=== Begin Enclosure ===

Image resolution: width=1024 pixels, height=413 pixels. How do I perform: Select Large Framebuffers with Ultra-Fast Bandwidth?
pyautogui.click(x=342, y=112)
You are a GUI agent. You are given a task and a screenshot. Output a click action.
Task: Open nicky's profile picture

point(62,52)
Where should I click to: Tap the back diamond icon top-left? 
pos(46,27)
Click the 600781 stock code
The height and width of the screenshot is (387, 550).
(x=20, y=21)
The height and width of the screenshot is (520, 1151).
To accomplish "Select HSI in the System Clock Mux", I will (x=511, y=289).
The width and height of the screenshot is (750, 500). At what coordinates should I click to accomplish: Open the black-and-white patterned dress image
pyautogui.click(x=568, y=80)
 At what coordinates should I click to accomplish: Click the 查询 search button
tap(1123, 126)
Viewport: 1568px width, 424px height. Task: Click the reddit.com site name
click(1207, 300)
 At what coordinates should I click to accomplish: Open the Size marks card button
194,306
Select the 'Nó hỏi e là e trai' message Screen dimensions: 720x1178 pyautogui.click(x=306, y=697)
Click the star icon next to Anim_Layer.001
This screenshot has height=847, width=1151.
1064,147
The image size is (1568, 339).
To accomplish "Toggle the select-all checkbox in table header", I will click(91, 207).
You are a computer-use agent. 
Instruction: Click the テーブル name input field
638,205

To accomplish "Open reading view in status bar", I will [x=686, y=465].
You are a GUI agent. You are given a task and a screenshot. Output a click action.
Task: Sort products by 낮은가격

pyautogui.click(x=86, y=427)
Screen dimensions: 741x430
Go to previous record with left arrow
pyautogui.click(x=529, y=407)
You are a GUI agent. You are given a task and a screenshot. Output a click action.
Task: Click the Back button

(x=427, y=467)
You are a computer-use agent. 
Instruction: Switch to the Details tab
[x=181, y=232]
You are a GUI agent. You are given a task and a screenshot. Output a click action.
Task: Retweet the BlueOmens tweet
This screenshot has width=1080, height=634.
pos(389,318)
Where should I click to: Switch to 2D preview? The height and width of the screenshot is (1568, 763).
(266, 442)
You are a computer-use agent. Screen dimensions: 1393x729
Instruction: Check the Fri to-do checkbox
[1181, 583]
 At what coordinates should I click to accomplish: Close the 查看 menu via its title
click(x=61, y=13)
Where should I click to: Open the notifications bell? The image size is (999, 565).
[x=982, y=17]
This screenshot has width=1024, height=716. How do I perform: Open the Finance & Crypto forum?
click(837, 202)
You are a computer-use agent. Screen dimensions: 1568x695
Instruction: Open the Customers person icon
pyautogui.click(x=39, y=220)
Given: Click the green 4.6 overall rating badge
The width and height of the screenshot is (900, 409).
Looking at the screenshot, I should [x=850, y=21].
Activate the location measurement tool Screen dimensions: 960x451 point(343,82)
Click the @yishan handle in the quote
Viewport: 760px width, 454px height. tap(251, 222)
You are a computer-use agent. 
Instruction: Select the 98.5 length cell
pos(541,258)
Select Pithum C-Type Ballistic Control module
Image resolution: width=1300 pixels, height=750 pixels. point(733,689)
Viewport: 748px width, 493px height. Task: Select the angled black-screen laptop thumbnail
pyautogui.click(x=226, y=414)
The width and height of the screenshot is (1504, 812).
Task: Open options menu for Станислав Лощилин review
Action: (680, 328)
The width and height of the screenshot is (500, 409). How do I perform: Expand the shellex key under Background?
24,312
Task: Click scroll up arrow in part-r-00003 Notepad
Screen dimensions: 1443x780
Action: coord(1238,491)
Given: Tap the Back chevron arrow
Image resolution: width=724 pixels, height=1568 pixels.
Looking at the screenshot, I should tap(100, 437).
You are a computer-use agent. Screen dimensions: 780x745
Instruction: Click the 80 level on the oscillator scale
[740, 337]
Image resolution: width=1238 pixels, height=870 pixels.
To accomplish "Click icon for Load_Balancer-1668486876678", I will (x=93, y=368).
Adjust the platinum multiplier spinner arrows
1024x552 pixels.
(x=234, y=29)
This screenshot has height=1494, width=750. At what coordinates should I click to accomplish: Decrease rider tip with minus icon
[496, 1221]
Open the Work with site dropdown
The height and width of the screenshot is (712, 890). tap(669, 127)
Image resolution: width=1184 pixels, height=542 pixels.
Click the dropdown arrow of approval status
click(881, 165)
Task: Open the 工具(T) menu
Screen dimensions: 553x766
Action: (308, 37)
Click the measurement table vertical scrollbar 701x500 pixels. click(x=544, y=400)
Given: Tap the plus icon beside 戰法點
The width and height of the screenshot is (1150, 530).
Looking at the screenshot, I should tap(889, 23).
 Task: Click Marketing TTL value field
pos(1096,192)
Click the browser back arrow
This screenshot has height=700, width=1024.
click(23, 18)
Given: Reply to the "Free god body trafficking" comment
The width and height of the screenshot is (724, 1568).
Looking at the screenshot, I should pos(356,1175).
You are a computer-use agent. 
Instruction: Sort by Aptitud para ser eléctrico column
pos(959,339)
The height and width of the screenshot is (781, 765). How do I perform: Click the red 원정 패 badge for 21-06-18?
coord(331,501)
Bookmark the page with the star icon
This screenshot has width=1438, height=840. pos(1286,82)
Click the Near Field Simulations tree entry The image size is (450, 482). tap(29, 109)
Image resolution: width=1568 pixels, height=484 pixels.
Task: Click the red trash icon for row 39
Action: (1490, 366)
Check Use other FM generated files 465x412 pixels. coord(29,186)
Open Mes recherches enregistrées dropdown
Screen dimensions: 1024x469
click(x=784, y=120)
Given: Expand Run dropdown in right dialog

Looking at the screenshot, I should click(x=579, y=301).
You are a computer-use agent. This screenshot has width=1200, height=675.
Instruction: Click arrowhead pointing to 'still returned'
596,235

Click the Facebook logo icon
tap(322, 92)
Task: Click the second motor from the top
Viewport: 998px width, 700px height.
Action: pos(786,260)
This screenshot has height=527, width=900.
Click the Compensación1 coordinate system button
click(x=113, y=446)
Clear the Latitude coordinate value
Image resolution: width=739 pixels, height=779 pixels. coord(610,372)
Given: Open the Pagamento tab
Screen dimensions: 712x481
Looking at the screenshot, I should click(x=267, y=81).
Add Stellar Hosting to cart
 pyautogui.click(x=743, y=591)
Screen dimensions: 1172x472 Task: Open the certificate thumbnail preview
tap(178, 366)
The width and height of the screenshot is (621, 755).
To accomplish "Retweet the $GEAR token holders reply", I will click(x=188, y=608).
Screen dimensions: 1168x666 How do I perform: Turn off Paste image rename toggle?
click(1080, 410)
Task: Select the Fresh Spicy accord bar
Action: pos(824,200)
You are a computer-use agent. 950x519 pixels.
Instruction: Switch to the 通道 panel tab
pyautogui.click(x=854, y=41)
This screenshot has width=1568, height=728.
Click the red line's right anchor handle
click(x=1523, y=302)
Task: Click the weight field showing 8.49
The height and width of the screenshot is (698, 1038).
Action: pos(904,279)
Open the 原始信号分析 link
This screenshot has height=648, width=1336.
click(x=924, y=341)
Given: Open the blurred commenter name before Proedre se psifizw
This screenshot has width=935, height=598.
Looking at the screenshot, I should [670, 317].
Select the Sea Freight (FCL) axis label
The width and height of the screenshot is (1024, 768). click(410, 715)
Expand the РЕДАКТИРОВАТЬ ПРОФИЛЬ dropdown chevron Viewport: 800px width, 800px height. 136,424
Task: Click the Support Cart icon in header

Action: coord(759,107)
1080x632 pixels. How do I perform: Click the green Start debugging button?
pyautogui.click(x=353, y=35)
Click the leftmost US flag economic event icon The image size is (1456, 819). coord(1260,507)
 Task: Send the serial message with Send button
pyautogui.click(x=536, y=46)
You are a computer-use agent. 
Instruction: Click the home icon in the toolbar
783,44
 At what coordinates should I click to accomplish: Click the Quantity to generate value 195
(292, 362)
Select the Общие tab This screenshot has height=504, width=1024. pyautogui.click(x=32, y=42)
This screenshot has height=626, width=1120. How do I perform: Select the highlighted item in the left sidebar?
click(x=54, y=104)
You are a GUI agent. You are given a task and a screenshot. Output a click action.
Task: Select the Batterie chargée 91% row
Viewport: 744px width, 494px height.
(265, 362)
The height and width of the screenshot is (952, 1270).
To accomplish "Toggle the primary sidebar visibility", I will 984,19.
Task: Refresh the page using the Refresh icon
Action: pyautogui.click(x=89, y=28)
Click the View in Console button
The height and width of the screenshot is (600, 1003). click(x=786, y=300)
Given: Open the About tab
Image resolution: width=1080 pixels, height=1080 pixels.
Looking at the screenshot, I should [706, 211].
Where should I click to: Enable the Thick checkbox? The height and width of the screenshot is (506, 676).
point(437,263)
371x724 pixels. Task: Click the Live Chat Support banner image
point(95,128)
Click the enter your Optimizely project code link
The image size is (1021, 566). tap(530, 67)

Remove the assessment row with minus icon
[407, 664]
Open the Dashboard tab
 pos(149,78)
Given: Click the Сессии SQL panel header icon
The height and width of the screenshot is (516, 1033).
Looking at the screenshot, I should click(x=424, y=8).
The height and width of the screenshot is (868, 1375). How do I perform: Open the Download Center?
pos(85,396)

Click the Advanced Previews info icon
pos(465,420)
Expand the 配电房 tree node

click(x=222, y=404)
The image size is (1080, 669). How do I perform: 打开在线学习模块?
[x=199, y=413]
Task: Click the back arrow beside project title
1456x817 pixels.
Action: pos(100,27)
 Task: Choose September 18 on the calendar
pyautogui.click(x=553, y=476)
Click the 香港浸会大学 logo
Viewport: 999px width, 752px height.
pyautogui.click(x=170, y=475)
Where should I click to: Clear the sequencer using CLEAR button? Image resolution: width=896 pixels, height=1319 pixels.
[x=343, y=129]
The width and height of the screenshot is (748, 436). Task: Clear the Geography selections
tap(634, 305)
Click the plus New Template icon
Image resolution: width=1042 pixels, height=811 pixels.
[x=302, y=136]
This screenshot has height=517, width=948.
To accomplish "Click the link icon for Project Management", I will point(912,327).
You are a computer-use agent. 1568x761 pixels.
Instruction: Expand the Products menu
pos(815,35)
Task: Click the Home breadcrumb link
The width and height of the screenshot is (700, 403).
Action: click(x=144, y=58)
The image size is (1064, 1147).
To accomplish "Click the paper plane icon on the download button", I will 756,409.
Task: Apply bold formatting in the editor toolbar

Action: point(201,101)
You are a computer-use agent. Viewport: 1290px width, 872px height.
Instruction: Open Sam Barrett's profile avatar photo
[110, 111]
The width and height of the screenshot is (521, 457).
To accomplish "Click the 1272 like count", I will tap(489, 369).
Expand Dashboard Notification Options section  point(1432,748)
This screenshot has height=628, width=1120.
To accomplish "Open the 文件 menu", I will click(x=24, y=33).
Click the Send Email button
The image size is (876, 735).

=== End Enclosure ===

### Problem:
In the listing above, find the line containing "371x724 pixels. Task: Click" and the line containing "Click the 香港浸会大学 logo", then repeat those two lines and everything between them exactly.

### Result below:
371x724 pixels. Task: Click the Live Chat Support banner image
point(95,128)
Click the enter your Optimizely project code link
The image size is (1021, 566). tap(530, 67)

Remove the assessment row with minus icon
[407, 664]
Open the Dashboard tab
 pos(149,78)
Given: Click the Сессии SQL panel header icon
The height and width of the screenshot is (516, 1033).
Looking at the screenshot, I should click(x=424, y=8).
The height and width of the screenshot is (868, 1375). How do I perform: Open the Download Center?
pos(85,396)

Click the Advanced Previews info icon
pos(465,420)
Expand the 配电房 tree node

click(x=222, y=404)
The image size is (1080, 669). How do I perform: 打开在线学习模块?
[x=199, y=413]
Task: Click the back arrow beside project title
1456x817 pixels.
Action: pos(100,27)
 Task: Choose September 18 on the calendar
pyautogui.click(x=553, y=476)
Click the 香港浸会大学 logo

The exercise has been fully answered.